### Exercise materials
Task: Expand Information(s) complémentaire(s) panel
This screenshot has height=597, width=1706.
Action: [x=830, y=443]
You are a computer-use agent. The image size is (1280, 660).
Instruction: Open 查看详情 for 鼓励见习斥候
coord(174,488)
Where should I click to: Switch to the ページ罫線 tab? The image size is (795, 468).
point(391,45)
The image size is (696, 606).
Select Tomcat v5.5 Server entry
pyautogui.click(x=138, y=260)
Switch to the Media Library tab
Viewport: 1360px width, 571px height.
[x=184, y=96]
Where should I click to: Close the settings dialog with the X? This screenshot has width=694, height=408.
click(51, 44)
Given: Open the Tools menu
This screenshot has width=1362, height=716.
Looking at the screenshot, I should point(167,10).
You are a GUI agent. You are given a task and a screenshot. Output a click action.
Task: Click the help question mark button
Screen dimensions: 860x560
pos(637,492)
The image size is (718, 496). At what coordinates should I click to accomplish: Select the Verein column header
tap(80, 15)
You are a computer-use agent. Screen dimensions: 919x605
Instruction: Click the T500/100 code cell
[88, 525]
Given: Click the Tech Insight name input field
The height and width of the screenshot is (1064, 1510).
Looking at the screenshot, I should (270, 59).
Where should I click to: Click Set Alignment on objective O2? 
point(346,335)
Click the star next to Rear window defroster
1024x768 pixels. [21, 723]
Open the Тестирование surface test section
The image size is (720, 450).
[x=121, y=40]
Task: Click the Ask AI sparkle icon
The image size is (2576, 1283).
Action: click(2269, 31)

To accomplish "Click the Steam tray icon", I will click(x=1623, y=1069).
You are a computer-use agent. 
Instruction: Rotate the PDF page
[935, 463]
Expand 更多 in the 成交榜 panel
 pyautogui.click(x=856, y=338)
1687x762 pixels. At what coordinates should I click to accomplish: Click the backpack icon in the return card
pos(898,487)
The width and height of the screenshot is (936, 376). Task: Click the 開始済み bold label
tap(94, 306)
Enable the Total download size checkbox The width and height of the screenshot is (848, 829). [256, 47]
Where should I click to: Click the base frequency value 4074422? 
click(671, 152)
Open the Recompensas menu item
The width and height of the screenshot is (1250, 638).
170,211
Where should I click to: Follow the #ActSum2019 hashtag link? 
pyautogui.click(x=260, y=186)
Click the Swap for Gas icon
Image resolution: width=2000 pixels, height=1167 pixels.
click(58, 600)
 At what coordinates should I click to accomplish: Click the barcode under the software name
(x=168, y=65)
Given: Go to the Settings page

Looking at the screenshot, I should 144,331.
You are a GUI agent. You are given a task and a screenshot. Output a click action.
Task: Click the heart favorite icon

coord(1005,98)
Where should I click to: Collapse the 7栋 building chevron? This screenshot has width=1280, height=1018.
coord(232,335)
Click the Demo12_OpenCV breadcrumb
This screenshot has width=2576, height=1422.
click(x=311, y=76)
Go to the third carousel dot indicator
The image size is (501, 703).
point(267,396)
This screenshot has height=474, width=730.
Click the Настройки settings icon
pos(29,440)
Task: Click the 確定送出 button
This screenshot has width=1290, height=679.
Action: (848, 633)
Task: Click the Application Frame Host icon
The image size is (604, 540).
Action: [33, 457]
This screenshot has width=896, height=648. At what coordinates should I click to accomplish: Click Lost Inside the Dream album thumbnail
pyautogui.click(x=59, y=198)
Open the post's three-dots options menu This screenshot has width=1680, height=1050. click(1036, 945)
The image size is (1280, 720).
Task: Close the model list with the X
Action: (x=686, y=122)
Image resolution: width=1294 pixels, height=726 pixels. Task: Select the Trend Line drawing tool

### Requirements
Rewrite every line of the records above as a Markdown table with the columns "Row" and "Record line." Put the row number in the first column and the line in the second, and leave out blank lines.

### Answer for this exercise
| Row | Record line |
|---|---|
| 1 | Task: Expand Information(s) complémentaire(s) panel |
| 2 | This screenshot has height=597, width=1706. |
| 3 | Action: [x=830, y=443] |
| 4 | You are a computer-use agent. The image size is (1280, 660). |
| 5 | Instruction: Open 查看详情 for 鼓励见习斥候 |
| 6 | coord(174,488) |
| 7 | Where should I click to: Switch to the ページ罫線 tab? The image size is (795, 468). |
| 8 | point(391,45) |
| 9 | The image size is (696, 606). |
| 10 | Select Tomcat v5.5 Server entry |
| 11 | pyautogui.click(x=138, y=260) |
| 12 | Switch to the Media Library tab |
| 13 | Viewport: 1360px width, 571px height. |
| 14 | [x=184, y=96] |
| 15 | Where should I click to: Close the settings dialog with the X? This screenshot has width=694, height=408. |
| 16 | click(51, 44) |
| 17 | Given: Open the Tools menu |
| 18 | This screenshot has width=1362, height=716. |
| 19 | Looking at the screenshot, I should point(167,10). |
| 20 | You are a GUI agent. You are given a task and a screenshot. Output a click action. |
| 21 | Task: Click the help question mark button |
| 22 | Screen dimensions: 860x560 |
| 23 | pos(637,492) |
| 24 | The image size is (718, 496). At what coordinates should I click to accomplish: Select the Verein column header |
| 25 | tap(80, 15) |
| 26 | You are a computer-use agent. Screen dimensions: 919x605 |
| 27 | Instruction: Click the T500/100 code cell |
| 28 | [88, 525] |
| 29 | Given: Click the Tech Insight name input field |
| 30 | The height and width of the screenshot is (1064, 1510). |
| 31 | Looking at the screenshot, I should (270, 59). |
| 32 | Where should I click to: Click Set Alignment on objective O2?  |
| 33 | point(346,335) |
| 34 | Click the star next to Rear window defroster |
| 35 | 1024x768 pixels. [21, 723] |
| 36 | Open the Тестирование surface test section |
| 37 | The image size is (720, 450). |
| 38 | [x=121, y=40] |
| 39 | Task: Click the Ask AI sparkle icon |
| 40 | The image size is (2576, 1283). |
| 41 | Action: click(2269, 31) |
| 42 | To accomplish "Click the Steam tray icon", I will click(x=1623, y=1069). |
| 43 | You are a computer-use agent.  |
| 44 | Instruction: Rotate the PDF page |
| 45 | [935, 463] |
| 46 | Expand 更多 in the 成交榜 panel |
| 47 |  pyautogui.click(x=856, y=338) |
| 48 | 1687x762 pixels. At what coordinates should I click to accomplish: Click the backpack icon in the return card |
| 49 | pos(898,487) |
| 50 | The width and height of the screenshot is (936, 376). Task: Click the 開始済み bold label |
| 51 | tap(94, 306) |
| 52 | Enable the Total download size checkbox The width and height of the screenshot is (848, 829). [256, 47] |
| 53 | Where should I click to: Click the base frequency value 4074422?  |
| 54 | click(671, 152) |
| 55 | Open the Recompensas menu item |
| 56 | The width and height of the screenshot is (1250, 638). |
| 57 | 170,211 |
| 58 | Where should I click to: Follow the #ActSum2019 hashtag link?  |
| 59 | pyautogui.click(x=260, y=186) |
| 60 | Click the Swap for Gas icon |
| 61 | Image resolution: width=2000 pixels, height=1167 pixels. |
| 62 | click(58, 600) |
| 63 |  At what coordinates should I click to accomplish: Click the barcode under the software name |
| 64 | (x=168, y=65) |
| 65 | Given: Go to the Settings page |
| 66 | Looking at the screenshot, I should 144,331. |
| 67 | You are a GUI agent. You are given a task and a screenshot. Output a click action. |
| 68 | Task: Click the heart favorite icon |
| 69 | coord(1005,98) |
| 70 | Where should I click to: Collapse the 7栋 building chevron? This screenshot has width=1280, height=1018. |
| 71 | coord(232,335) |
| 72 | Click the Demo12_OpenCV breadcrumb |
| 73 | This screenshot has width=2576, height=1422. |
| 74 | click(x=311, y=76) |
| 75 | Go to the third carousel dot indicator |
| 76 | The image size is (501, 703). |
| 77 | point(267,396) |
| 78 | This screenshot has height=474, width=730. |
| 79 | Click the Настройки settings icon |
| 80 | pos(29,440) |
| 81 | Task: Click the 確定送出 button |
| 82 | This screenshot has width=1290, height=679. |
| 83 | Action: (848, 633) |
| 84 | Task: Click the Application Frame Host icon |
| 85 | The image size is (604, 540). |
| 86 | Action: [33, 457] |
| 87 | This screenshot has width=896, height=648. At what coordinates should I click to accomplish: Click Lost Inside the Dream album thumbnail |
| 88 | pyautogui.click(x=59, y=198) |
| 89 | Open the post's three-dots options menu This screenshot has width=1680, height=1050. click(1036, 945) |
| 90 | The image size is (1280, 720). |
| 91 | Task: Close the model list with the X |
| 92 | Action: (x=686, y=122) |
| 93 | Image resolution: width=1294 pixels, height=726 pixels. Task: Select the Trend Line drawing tool |